As a genealogist blessed with a considerable trove of ancestral data, I know where to find those convoluted lines in my family tree that show how I connect with various European nobility and even, if royal pedigrees are to be believed, to such fine fellows as Erik Bloodaxe, Lady Godiva and Old King Cole. But then, if you have European ancestry, so do you.
Martin Rundkvist lays it on the line at Aardvarchaeology:
"Do the math as you count generations into the past. Two parents, four grandparents, eight great grandparents, sixteen great-great-grandparents, and so on through the centuries. Soon you reach a point where the number of ancestors in a given generation is larger than the population of the Earth at the time. (This is possible because as you move back, a single individual may occupy a large number of slots on your family tree, which is known as pedigree collapse. That is such a badass term.)
The population of Europe in AD 1000 is estimated at about 36 million. Not all of them had kids. With a mean generation length (defined as the duration from a person's birth to the birth of their first child) of 25 years, we get 40 generations per millennium. 240=1,099,511,627,776. There are almost 1100 billion slots on your tree in AD 1000. So all living Europeans and European-descended people elsewhere are descendants of Saint Olaf."

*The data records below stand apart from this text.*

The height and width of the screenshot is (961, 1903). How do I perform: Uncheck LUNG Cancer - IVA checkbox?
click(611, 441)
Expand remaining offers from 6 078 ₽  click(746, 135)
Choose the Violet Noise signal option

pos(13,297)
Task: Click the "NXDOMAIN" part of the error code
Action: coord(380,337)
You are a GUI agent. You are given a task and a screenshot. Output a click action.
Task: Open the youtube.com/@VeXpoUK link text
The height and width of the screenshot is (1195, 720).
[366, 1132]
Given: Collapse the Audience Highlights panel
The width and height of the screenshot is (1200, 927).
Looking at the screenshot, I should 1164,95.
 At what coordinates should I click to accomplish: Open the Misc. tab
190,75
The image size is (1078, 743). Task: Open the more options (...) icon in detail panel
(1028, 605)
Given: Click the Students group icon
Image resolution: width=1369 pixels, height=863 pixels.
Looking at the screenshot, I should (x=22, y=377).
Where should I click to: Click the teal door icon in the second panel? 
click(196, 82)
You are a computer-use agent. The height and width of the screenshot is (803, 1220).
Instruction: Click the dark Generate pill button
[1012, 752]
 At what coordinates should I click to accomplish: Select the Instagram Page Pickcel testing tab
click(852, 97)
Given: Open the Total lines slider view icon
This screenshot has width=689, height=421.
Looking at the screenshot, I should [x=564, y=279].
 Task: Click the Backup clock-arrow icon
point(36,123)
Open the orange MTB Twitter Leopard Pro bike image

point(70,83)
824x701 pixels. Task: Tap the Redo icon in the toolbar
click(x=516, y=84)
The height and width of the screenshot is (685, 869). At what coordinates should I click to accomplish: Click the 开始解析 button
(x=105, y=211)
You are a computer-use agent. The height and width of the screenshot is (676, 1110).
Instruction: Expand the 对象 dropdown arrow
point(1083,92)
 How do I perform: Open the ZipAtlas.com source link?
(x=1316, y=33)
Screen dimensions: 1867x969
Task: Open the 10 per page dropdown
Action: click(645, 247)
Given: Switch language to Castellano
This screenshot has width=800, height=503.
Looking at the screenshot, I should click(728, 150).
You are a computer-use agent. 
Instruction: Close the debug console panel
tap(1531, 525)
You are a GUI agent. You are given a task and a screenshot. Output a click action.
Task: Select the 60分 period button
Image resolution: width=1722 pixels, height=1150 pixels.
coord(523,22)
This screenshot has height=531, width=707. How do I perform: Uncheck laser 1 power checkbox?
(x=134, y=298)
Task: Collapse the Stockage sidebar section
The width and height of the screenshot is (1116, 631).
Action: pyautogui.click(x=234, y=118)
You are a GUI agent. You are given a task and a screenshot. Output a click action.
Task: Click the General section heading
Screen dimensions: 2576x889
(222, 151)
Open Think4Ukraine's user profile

This also means that if someone calls you a "royal bastard", strictly speaking that is probably true even if you don't know for sure where in your lineage you link back to one of Henry Plantagenet's innumerable litter. The fact that so many of us with a drop of Caucasoid DNA in our veins do know where to find the links in our ancient ancestral chains has a lot to do with the higher survival rate of the nobility (there is the little matter of the Black Death creating something on an ancestral bottleneck) and because there is better documentation of the ruling classes and their progeny, along with subsequent interest (snob value) by more recent generations. Each generation and global movement of our species merely increases the likelihood that we will have more ancestors in common. And if you go far enough back, say 70,000 odd years ago, a massive supervolcanic event at Lake Toba in Sumatra is theorized to have reduced the entire human population to 1,000 breeding pairs.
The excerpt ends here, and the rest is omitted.